*Problem description*: Convert the material, from the line containing "Given: Enable the Godmode switch" through the end, into a two-column CSV headed instruction and response, with one row for each text and its answer. Put each field in quotes, replace line breaks with spaces, and leave out the pictures.

*Input data*:
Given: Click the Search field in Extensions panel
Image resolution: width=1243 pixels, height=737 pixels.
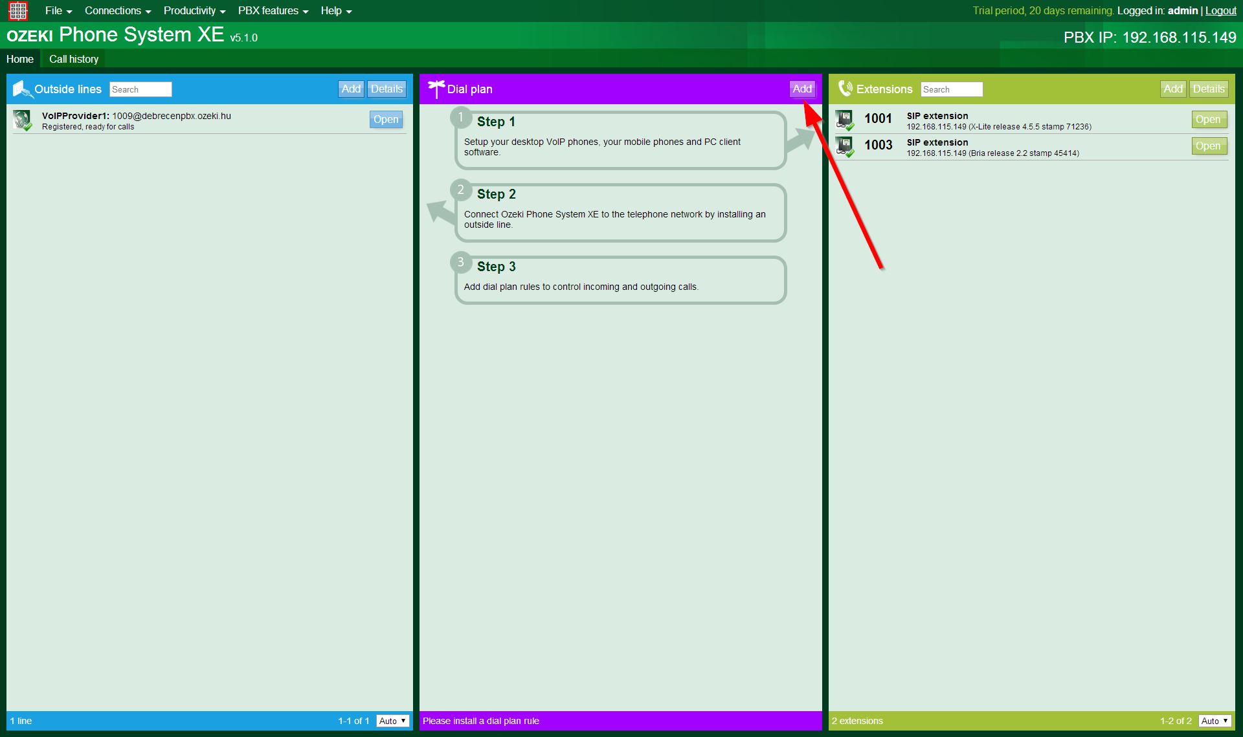Looking at the screenshot, I should pos(952,89).
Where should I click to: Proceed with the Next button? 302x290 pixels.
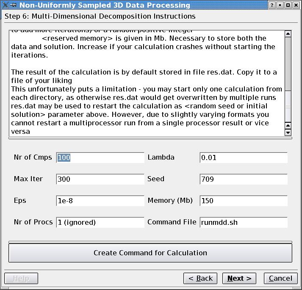(239, 278)
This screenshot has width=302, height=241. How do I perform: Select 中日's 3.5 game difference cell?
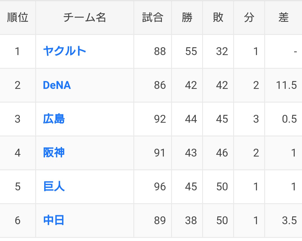pos(289,221)
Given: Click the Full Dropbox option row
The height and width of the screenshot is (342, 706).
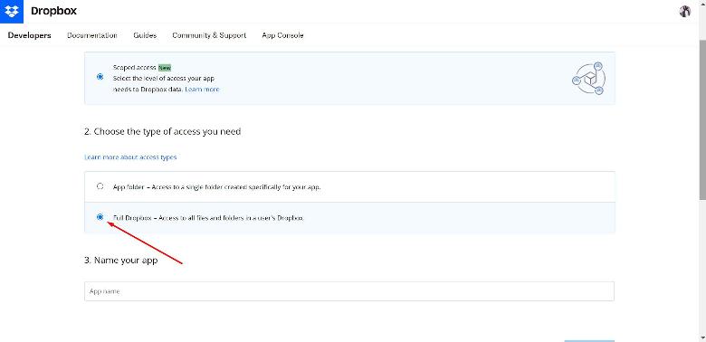Looking at the screenshot, I should 349,217.
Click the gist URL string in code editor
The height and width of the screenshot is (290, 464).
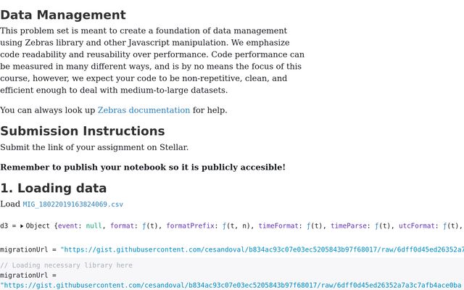[x=231, y=286]
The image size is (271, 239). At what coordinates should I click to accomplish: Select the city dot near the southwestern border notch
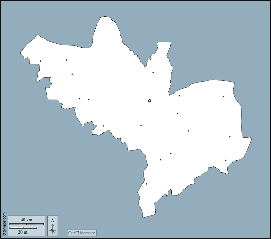click(x=103, y=126)
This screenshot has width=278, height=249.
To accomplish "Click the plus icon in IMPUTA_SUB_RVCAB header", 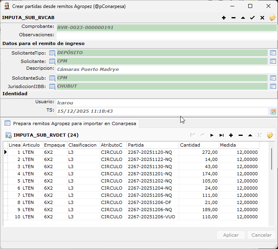I will tap(224, 18).
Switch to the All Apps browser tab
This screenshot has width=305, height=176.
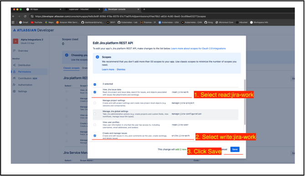coord(44,10)
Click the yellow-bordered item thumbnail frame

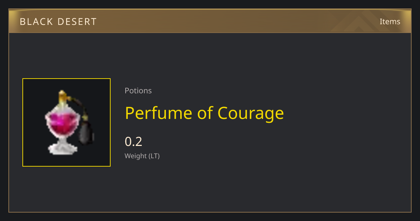coord(67,122)
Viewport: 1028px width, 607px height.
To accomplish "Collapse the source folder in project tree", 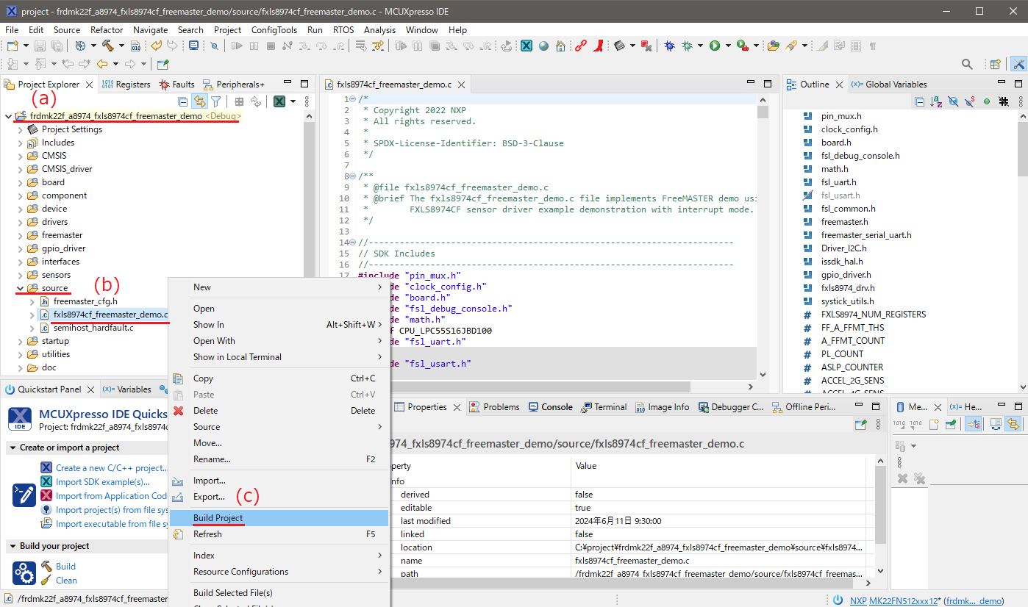I will coord(20,288).
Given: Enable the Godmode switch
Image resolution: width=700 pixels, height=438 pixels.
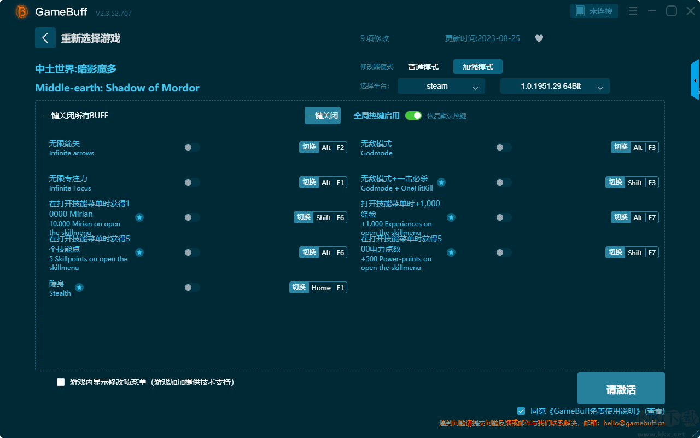Looking at the screenshot, I should tap(504, 147).
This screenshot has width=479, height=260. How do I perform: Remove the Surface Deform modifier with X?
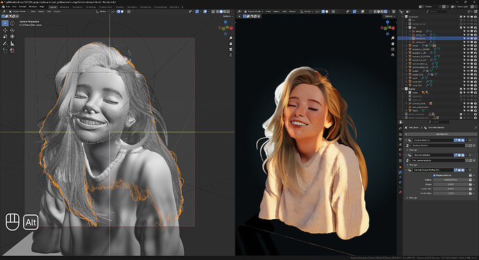click(470, 140)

*Task solution*:
instruction,response
"Given: Enable the Godmode switch Image resolution: width=700 pixels, height=438 pixels.","Looking at the screenshot, I should tap(504, 147)."
"This screenshot has width=479, height=260. How do I perform: Remove the Surface Deform modifier with X?","click(470, 140)"